The prime real estate where the Ouse and Foss rivers meet has been home to humans for thousands of years. The area was the territory of the Brigantes, a Celtic tribe, before the Roman occupation began around our calendar year 71. Surviving artifacts indicate that York served as the base for two Roman legions, the Ninth at first and then their replacements the Sixth. The Romans withdrew from Britain around 400 as the empire cleaved into east and west factions. Subsequently opportunists immigrated: the Jutes, the Angles and the Saxons. If these combative migratory waves weren’t disruptive enough, those epitomes of bloody tourists, the Vikings, were also frequent visitors. William’s conquering Normans marched into York in 1068.

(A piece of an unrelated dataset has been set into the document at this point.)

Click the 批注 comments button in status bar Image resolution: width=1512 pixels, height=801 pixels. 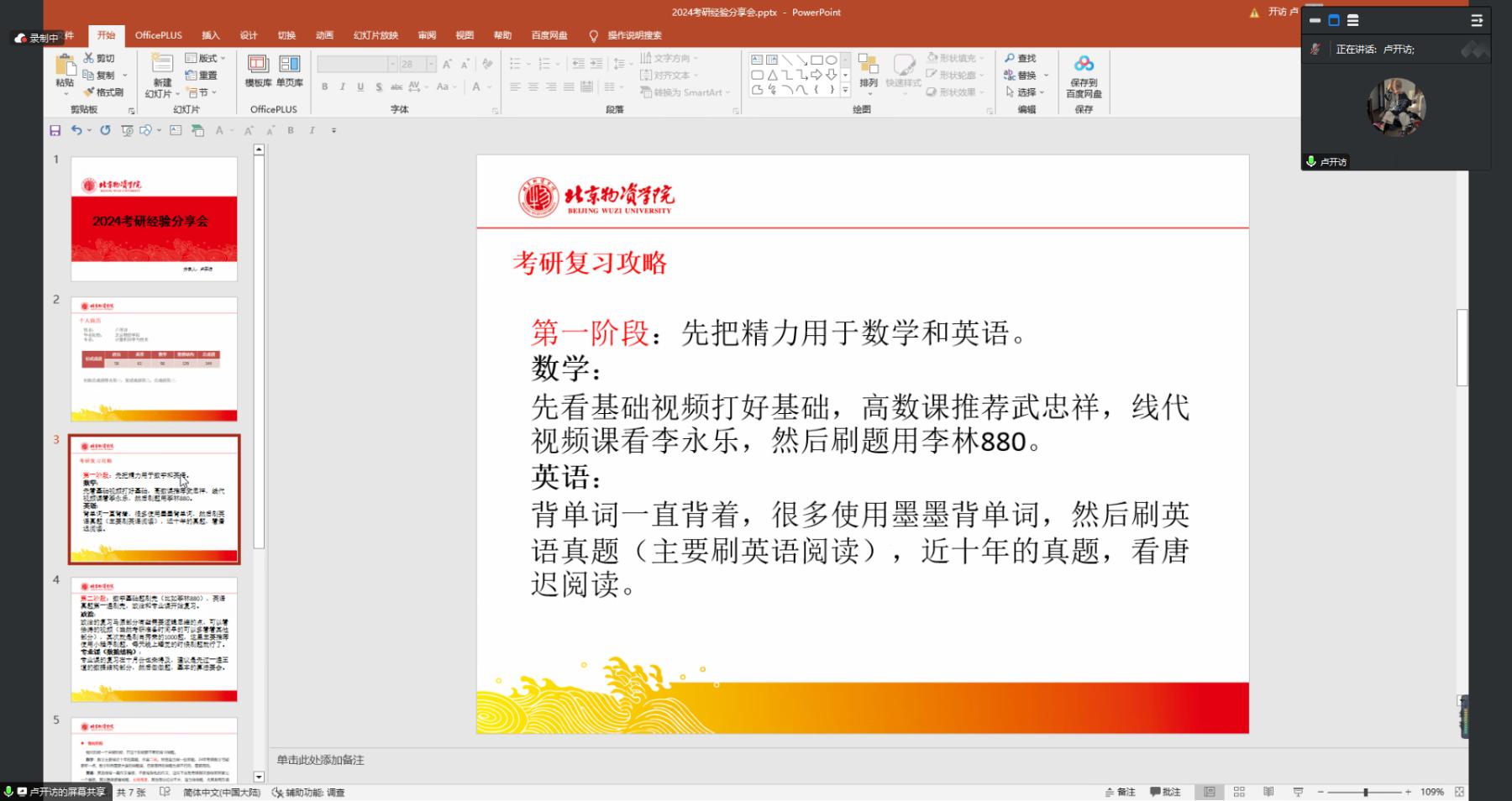(1166, 792)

Archeologists understand that history is preserved and recorded in layers. York’s famous medieval walls were erected as earthworks topped and wooden palisades dating from times prior to the Age of Antiquity. They are the final heightened and expanded product of many hands, many centuries of labour. Walkers can mount the wall at the foot of Lendal Bridge on the west bank of the River Ouse. There’s width enough to stroll two abreast, although reassuring railings are few and far between, and in this overly sensitive age nary a hint of suicide-prevention fencing; there are some lovely spots should the call of the void become a siren’s song.

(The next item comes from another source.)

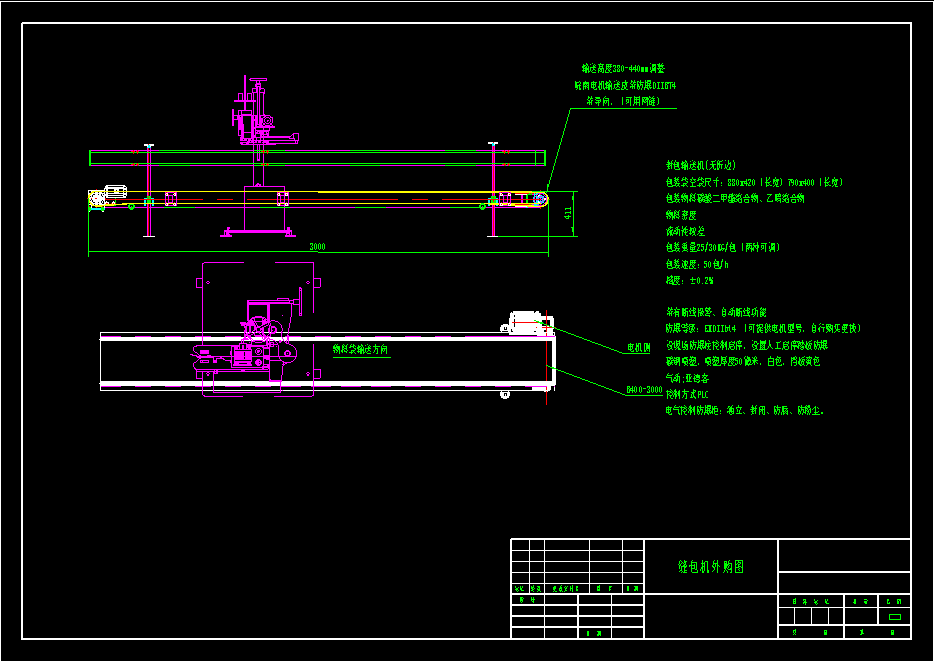Viewport: 934px width, 661px height.
Task: Click the 物料袋输送方向 label on conveyor
Action: coord(361,350)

This elevated route to York Castle resembles a backward letter c, angular, in a capitalized collegiate font. All that remains of the castle itself is the Norman keep known as Clifford’s Tower. It is a massive cylinder of stone perched on the peak of an artificial hill of earth known as a motte. The lower bailey and the surrounding moat (fed by the River Foss) are long gone; the stairs from those flats, a parking lot now, up to the parapet which commands a spectacular view of York and the countryside are a visitor’s only option and no joke.

It’s a short walk from the York Castle along Tower Street into what was once the ancient city’s core. The narrow cobblestone streets constitute a pedestrian mall, or perhaps a maze. Evidently the urban planner was a kitten with a ball of yarn. Tourists can orientate themselves by finding either one of the two main Roman roads which run straight and true and intersect. They are now called Petergate and Stonegate. It’s simpler to scan the sky for the twin spires of York Minster, the gothic cathedral which dominates the city utterly.

The church in all its vainglorious majesty was completed as it now presents in 1472. Its construction required 250 years though one suspects a project of this magnitude is never quite finished. God knows the combined costs of maintenance, upkeep and restoration. The grandeur and the genuine wonder is the scale of human endeavor. Ponder the assembly of this shimmering beige beauty when the average human life was considerably shorter than today. A common labourer or skilled artisan, a woodcarver or stonemason, would have spent his entire career on a single jobsite and would have likely apprenticed his son to the same endless task. And so it would go, so it went, tools passed down through generations.

The foundations of any institution can be tricky. The Minster was erected upon crumbled, buried Roman ruins. The Romans, ever practical in matters of civil engineering, aligned their fortress parallel to the banks of the Foss. Dogma being what it is the Christian cathedral had to orientate east to west thereby criss-crossing its cruciform weight on top of unstable Roman walls. Delicate, painstaking and expensive restorative work undertaken by the City of York in the 1960s prevented the whole damn thing from tipping over. The miracle was that the excavations revealed the layers of civilizations past, the first church on the site, wooden, is believed to date from 627.

York is a small city by any measure, its population barely tips past 200,000 souls. Its modest size will not overwhelm a visitor, but a walk around town will.